My 4 year old son and I often garden together. We prune the flower beds, cut off the dying flowers, and pull out roots and stems that are way too far gone.

“Mom, this branch says ‘No!!!! Ouchy!!!! Don’t pull me out!!!’ and this other one says ‘Help me! I need more water please!’.”

I can’t help but smile at hearing the dialogue that his vivid imagination creates for the things around him who cannot speak (out loud) for themselves. What a beautiful thing it is to be that in tune with your surroundings that you feel what they feel. I think back to last summer when we first planted these very same flowers that we care for today, when they were teeny, tiny plants. We dug holes together, and he insisted we relocate every earthworm we came across. He said the worms were scared and needed a new home deep underground, not too far away, so they’d be safe and happy.

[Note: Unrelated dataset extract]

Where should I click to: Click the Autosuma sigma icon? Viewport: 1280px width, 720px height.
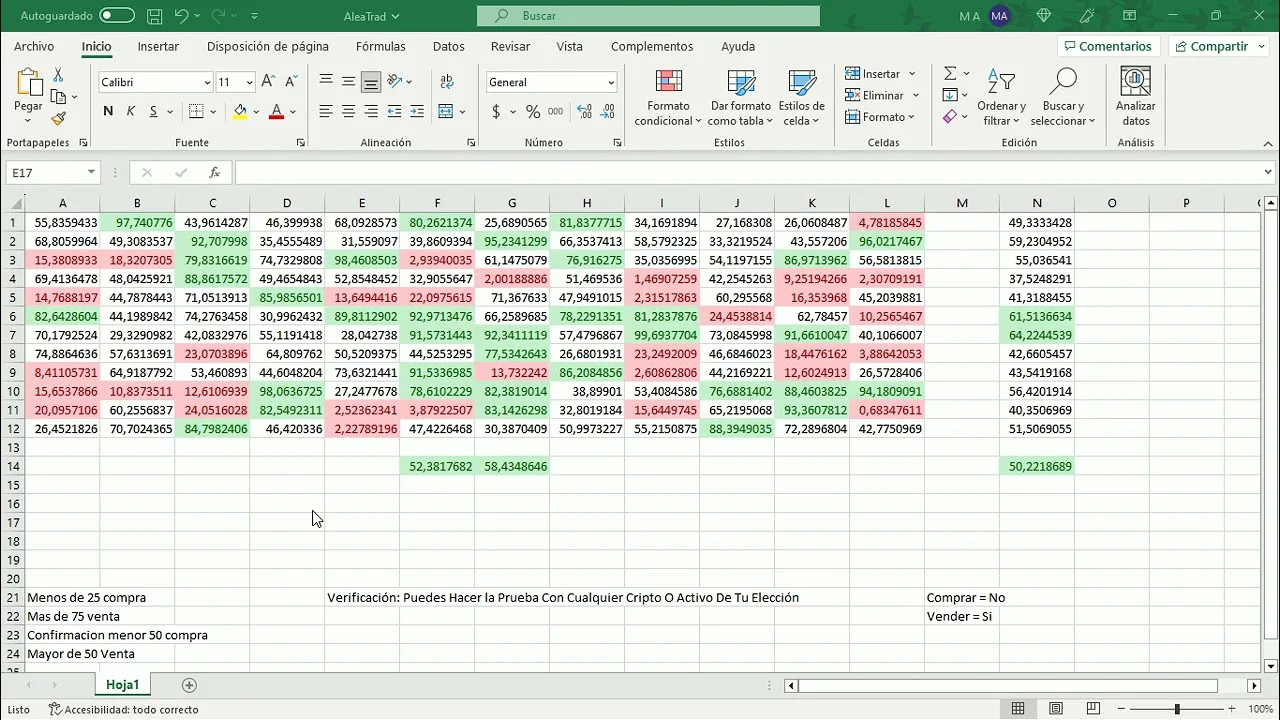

And although many times, hearing his words, the intensity of how much he feels things is a beautiful thing, at times it feels like both a blessing and a curse. You see, my son is not only highly sensitive, but also highly spirited (i.e. more stubborn, determined, and strong willed than any MLM salesperson you ever met, but in a tiny person’s body with huge lungs). I was able to recognize it pretty early on in his life because I am also highly sensitive.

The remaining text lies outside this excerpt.